Write out every one of the records below word for word, leaving each line unchanged.

--- Records provided ---

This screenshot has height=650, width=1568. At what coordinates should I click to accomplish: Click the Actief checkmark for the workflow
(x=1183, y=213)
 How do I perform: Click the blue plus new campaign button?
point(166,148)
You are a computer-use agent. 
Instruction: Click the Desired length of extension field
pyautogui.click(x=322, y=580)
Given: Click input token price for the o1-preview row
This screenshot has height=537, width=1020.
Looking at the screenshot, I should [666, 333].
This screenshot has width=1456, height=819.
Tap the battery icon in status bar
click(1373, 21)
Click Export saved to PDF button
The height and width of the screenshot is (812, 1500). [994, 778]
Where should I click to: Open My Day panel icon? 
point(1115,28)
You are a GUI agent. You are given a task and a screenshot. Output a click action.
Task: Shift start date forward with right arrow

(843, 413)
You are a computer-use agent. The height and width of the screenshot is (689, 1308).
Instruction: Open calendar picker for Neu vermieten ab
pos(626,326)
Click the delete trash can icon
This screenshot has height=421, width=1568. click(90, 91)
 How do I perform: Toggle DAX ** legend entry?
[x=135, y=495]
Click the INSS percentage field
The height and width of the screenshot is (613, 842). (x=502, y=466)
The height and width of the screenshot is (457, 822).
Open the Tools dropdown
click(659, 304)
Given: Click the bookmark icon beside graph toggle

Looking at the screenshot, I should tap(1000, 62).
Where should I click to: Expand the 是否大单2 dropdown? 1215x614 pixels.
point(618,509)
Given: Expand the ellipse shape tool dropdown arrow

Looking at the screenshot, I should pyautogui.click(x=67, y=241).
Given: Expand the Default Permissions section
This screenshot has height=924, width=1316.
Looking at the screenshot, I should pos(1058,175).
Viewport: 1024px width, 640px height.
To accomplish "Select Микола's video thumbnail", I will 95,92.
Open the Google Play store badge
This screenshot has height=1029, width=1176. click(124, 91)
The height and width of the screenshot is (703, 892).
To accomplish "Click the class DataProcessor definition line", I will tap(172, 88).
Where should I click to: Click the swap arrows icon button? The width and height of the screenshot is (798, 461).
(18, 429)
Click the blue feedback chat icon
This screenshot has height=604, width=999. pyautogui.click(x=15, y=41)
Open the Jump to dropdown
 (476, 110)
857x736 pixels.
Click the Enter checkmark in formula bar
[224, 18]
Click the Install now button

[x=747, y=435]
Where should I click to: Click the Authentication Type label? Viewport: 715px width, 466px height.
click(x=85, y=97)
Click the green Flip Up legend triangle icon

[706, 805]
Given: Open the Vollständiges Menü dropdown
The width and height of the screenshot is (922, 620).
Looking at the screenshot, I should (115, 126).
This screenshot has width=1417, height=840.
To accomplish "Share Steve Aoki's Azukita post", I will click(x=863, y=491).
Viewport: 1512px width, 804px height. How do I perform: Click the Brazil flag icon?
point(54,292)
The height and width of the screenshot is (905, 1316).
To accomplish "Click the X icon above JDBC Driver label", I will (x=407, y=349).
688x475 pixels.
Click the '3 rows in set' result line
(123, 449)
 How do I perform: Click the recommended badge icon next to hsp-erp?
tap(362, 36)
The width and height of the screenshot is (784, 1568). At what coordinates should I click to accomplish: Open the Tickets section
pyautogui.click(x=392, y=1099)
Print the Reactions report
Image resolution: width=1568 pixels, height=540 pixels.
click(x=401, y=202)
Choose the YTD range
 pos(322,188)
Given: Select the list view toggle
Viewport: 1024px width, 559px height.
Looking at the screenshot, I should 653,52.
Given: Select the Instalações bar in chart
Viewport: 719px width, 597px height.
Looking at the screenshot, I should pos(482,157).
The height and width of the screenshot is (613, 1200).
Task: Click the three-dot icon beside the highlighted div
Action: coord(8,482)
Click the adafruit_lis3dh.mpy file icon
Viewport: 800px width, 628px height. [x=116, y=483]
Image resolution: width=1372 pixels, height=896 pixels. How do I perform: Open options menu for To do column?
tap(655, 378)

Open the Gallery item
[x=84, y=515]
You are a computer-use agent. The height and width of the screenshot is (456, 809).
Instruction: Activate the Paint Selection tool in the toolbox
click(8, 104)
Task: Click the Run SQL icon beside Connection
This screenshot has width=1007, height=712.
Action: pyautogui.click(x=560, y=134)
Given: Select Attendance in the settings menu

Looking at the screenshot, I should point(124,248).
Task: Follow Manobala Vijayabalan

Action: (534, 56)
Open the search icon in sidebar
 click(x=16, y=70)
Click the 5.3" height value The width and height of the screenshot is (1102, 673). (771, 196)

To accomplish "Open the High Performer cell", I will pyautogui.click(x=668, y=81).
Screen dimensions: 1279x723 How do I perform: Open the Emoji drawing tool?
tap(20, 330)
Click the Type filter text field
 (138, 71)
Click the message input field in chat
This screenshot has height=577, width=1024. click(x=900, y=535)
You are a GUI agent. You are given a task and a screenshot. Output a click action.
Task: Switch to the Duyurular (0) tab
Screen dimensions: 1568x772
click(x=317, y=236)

---

> Problem solution
This screenshot has height=650, width=1568. At what coordinates should I click to accomplish: Click the Actief checkmark for the workflow
(x=1183, y=213)
 How do I perform: Click the blue plus new campaign button?
point(166,148)
You are a computer-use agent. 
Instruction: Click the Desired length of extension field
pyautogui.click(x=322, y=580)
Given: Click input token price for the o1-preview row
This screenshot has height=537, width=1020.
Looking at the screenshot, I should [666, 333].
This screenshot has width=1456, height=819.
Tap the battery icon in status bar
click(1373, 21)
Click Export saved to PDF button
The height and width of the screenshot is (812, 1500). [994, 778]
Where should I click to: Open My Day panel icon? 
point(1115,28)
You are a GUI agent. You are given a task and a screenshot. Output a click action.
Task: Shift start date forward with right arrow

(843, 413)
You are a computer-use agent. The height and width of the screenshot is (689, 1308).
Instruction: Open calendar picker for Neu vermieten ab
pos(626,326)
Click the delete trash can icon
This screenshot has height=421, width=1568. click(90, 91)
 How do I perform: Toggle DAX ** legend entry?
[x=135, y=495]
Click the INSS percentage field
The height and width of the screenshot is (613, 842). (x=502, y=466)
The height and width of the screenshot is (457, 822).
Open the Tools dropdown
click(659, 304)
Given: Click the bookmark icon beside graph toggle

Looking at the screenshot, I should tap(1000, 62).
Where should I click to: Expand the 是否大单2 dropdown? 1215x614 pixels.
point(618,509)
Given: Expand the ellipse shape tool dropdown arrow

Looking at the screenshot, I should pyautogui.click(x=67, y=241).
Given: Expand the Default Permissions section
This screenshot has height=924, width=1316.
Looking at the screenshot, I should pos(1058,175).
Viewport: 1024px width, 640px height.
To accomplish "Select Микола's video thumbnail", I will 95,92.
Open the Google Play store badge
This screenshot has height=1029, width=1176. click(124, 91)
The height and width of the screenshot is (703, 892).
To accomplish "Click the class DataProcessor definition line", I will tap(172, 88).
Where should I click to: Click the swap arrows icon button? The width and height of the screenshot is (798, 461).
(18, 429)
Click the blue feedback chat icon
This screenshot has height=604, width=999. pyautogui.click(x=15, y=41)
Open the Jump to dropdown
 (476, 110)
857x736 pixels.
Click the Enter checkmark in formula bar
[224, 18]
Click the Install now button

[x=747, y=435]
Where should I click to: Click the Authentication Type label? Viewport: 715px width, 466px height.
click(x=85, y=97)
Click the green Flip Up legend triangle icon

[706, 805]
Given: Open the Vollständiges Menü dropdown
The width and height of the screenshot is (922, 620).
Looking at the screenshot, I should (115, 126).
This screenshot has width=1417, height=840.
To accomplish "Share Steve Aoki's Azukita post", I will click(x=863, y=491).
Viewport: 1512px width, 804px height. How do I perform: Click the Brazil flag icon?
point(54,292)
The height and width of the screenshot is (905, 1316).
To accomplish "Click the X icon above JDBC Driver label", I will (x=407, y=349).
688x475 pixels.
Click the '3 rows in set' result line
(123, 449)
 How do I perform: Click the recommended badge icon next to hsp-erp?
tap(362, 36)
The width and height of the screenshot is (784, 1568). At what coordinates should I click to accomplish: Open the Tickets section
pyautogui.click(x=392, y=1099)
Print the Reactions report
Image resolution: width=1568 pixels, height=540 pixels.
click(x=401, y=202)
Choose the YTD range
 pos(322,188)
Given: Select the list view toggle
Viewport: 1024px width, 559px height.
Looking at the screenshot, I should 653,52.
Given: Select the Instalações bar in chart
Viewport: 719px width, 597px height.
Looking at the screenshot, I should pos(482,157).
The height and width of the screenshot is (613, 1200).
Task: Click the three-dot icon beside the highlighted div
Action: coord(8,482)
Click the adafruit_lis3dh.mpy file icon
Viewport: 800px width, 628px height. [x=116, y=483]
Image resolution: width=1372 pixels, height=896 pixels. How do I perform: Open options menu for To do column?
tap(655, 378)

Open the Gallery item
[x=84, y=515]
You are a computer-use agent. The height and width of the screenshot is (456, 809).
Instruction: Activate the Paint Selection tool in the toolbox
click(8, 104)
Task: Click the Run SQL icon beside Connection
This screenshot has width=1007, height=712.
Action: pyautogui.click(x=560, y=134)
Given: Select Attendance in the settings menu

Looking at the screenshot, I should point(124,248).
Task: Follow Manobala Vijayabalan

Action: (534, 56)
Open the search icon in sidebar
 click(x=16, y=70)
Click the 5.3" height value The width and height of the screenshot is (1102, 673). (771, 196)

To accomplish "Open the High Performer cell", I will pyautogui.click(x=668, y=81).
Screen dimensions: 1279x723 How do I perform: Open the Emoji drawing tool?
tap(20, 330)
Click the Type filter text field
 (138, 71)
Click the message input field in chat
This screenshot has height=577, width=1024. click(x=900, y=535)
You are a GUI agent. You are given a task and a screenshot. Output a click action.
Task: Switch to the Duyurular (0) tab
Screen dimensions: 1568x772
click(x=317, y=236)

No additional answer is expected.